SOURCE PASSAGE ::
By Alix Carter
It’s spring in Nova Scotia and I’ve been spending time in the yard doing chores that come with any new season. It’s a lot of work but I don’t mind because it brings great change. And my yard isn’t the only thing going through a metamorphosis – the work I’ve been doing with the Paramedics and Palliative Care program is entering a new season too.
The Paramedics and Palliative Care program
The Paramedics and Palliative Care program, a partnership between Healthcare Excellence Canada (HEC) and the Canadian Partnership Against Cancer, brings vital in-home palliative care to people with cancer and other life-limiting conditions. This national collaborative spans over 6,000 paramedics, seven innovation teams and three coaching sites, providing patients and caregivers with in-home support when they have a crisis (i.e. increased need for pain and symptom management, unexpected health events.)
Before this program, paramedics had few choices when responding to calls for palliative patients’ care: take them to hospital or get them to sign off on the risks of choosing to stay home, even though home is often where they wanted to be in their last weeks or days of life.
This practice was jarringly incongruent with the sensitive moment, but there was no alternative. This program changed that for patients and families, providers and health systems from coast to coast by providing paramedics with the skills and resources for supporting people to pass away at home.
Now after four years, the collaborative is releasing a Change Package – information, resources and tools - for those interested in taking a similar approach in their jurisdiction or area of care.
At this milestone for the program, I’m reflecting on my experiences as an emergency medical services (EMS) physician and researcher involved from the outset.
The journey: Starting with the needs of patients and paramedics
My journey with paramedics and palliative care started in 2010, when I met with local palliative care researchers in Nova Scotia to talk about how our EMS/paramedic services data could add to their work. We realized paramedics were doing a fair amount of palliative care for people living at home and that EMS protocols were not designed for it.
This is where we saw the opportunity for change. We collected evidence to confirm our instinct that paramedics could and should be part of palliative care by scoping the requirements of a key part of palliative care: advanced directives.
We developed consensus among paramedics, emergency department physicians and nurses on what they needed. We also brought technology together with frontline providers and policymakers to plan for getting paramedics access to these directives.

EXERCISE DATA ::
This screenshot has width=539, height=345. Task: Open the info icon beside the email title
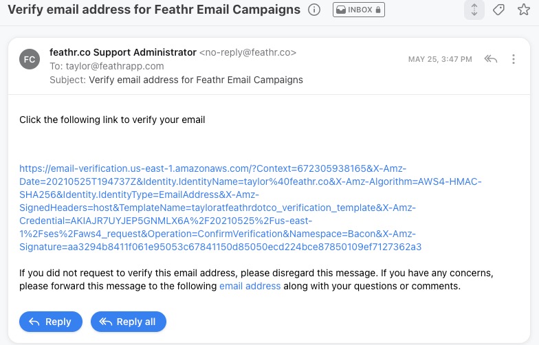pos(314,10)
* * *
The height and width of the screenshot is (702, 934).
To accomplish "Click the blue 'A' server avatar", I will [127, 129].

TASK REQUIREMENTS ::
a. Translate this sentence from the palliative care passage into Spanish: "This is where we saw the opportunity for change."
b. According to the palliative care passage, how many paramedics does the national collaborative span?
c. Write out the palliative care passage from "Now after four" up to and including "area of care.".

EXPECTED RESULTS ::
a. Aquí es donde vimos la oportunidad de cambio.

b. Over 6,000 paramedics.

c.
Now after four years, the collaborative is releasing a Change Package – information, resources and tools - for those interested in taking a similar approach in their jurisdiction or area of care.